In this sense, according to the latest forecasts made by organizations and employers, such as Exceltur or the United Nations Organization, tourism is in a very complicated situation, as well as facing a real possibility of losing a large part of its productive capacity. Well, with such a level of losses and the estimates of reopening in a new normality and where tourism recovers, we are talking about a situation that, for the sector’s businessmen, will extend beyond the current financial year.

By the end of 2020, the losses recorded by the tourism sector, according to estimates made by the employers, could exceed 100 billion. Losses which, previously and not even in the worst-case scenario, we could have imagined. After the possibility of a new state of alert being implemented in the country, as well as all the vetoes imposed on the peninsular country, Spain, throughout Europe, it is even optimistic to forecast such a level of losses, bearing in mind that the employers’ organization already expects to continue to increase the expected losses as long as the pandemic continues to disable the recovery of the sector. All this, with the consequent deterioration of this situation for another series of variables such as, in this case, employment.

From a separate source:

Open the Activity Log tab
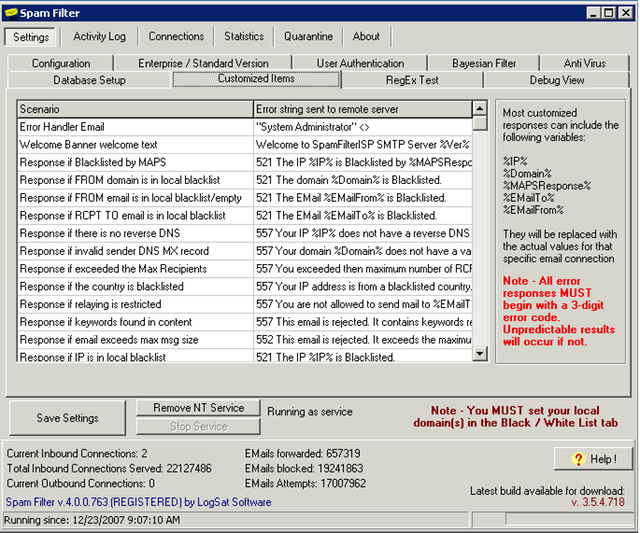640x533 pixels. [99, 37]
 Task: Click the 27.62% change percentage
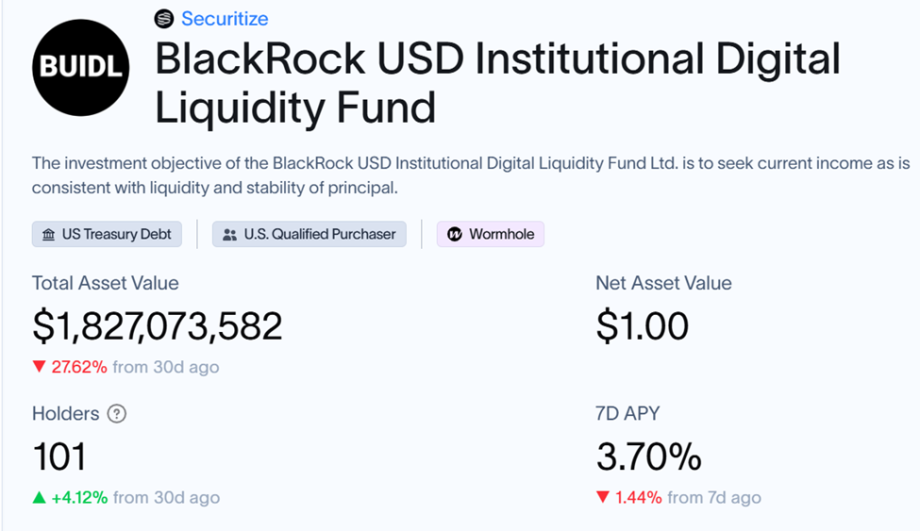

In this scenario, taking into account the forecasts made for employment in the tourism sector, we must stress that we are talking about a million jobs which are at risk in the face of such a situation. And this is because, although it has not been highlighted in the declarations made by the government, the tourism sector, despite being a sector which, as the Minister of Consumption said, does not have all the added value that others may have, supports nearly 15% of employment in the country; all of this, without taking into account that, in its breakdown, the country has autonomies in which this figure rises to over 40%. This, as shown by the employers, is very worrying; since we are talking about a loss of productive capacity in the sector, but also a loss of jobs which, taking into account that we are talking about a country that entered this crisis with 14% structural unemployment, cannot afford.

Furthermore, to get an idea of the importance of this sector on employment, we can look at the latest unemployment data presented by the SEPE. Unemployment data that supposed a recovery in employment of 47%. However, when this data was seasonally adjusted, eliminating the seasonal employment generated by sectors such as tourism, this recovery fell to 15%.

Such is the magnitude of the problem that, if we consider the impact caused by the pandemic on Spanish GDP at the end of the year, nearly 57% of the contraction that the Spanish economy is expected to register would be justified by the losses in the tourism sector. In the same way as with employment, we are talking about a sector which, directly, supports around 13% of the country’s gross domestic product. This, if we take into account the indirect contribution made by this sector, as well as all those auxiliary services which, indirectly, are added to the tourism sector, we would speak of a weight in the economy which would reach 25%. In this sense, a fifth part of the Spanish economy is currently dependent on this sector.

Thus, in conclusion, it is also worth highlighting the inaction of a government that continues to let the tourism sector fall, as well as all those entrepreneurs who depend on it. The vetoes continue to be extended to all countries, with Germany being the last to impose quarantine on travellers who choose Spain as their destination. However, the Government continues to focus on domestic tourism which, taking into account the latest data published by the Fundación Civismo, as well as the fact that nearly 90% of travellers in Spain already made their trips within the country, the aggregate of this boost to domestic tourism does not compensate, as already warned and not by a long shot, for the losses of foreign tourism which, in the light of the data, show the difficult recovery of a fundamental sector for our economy.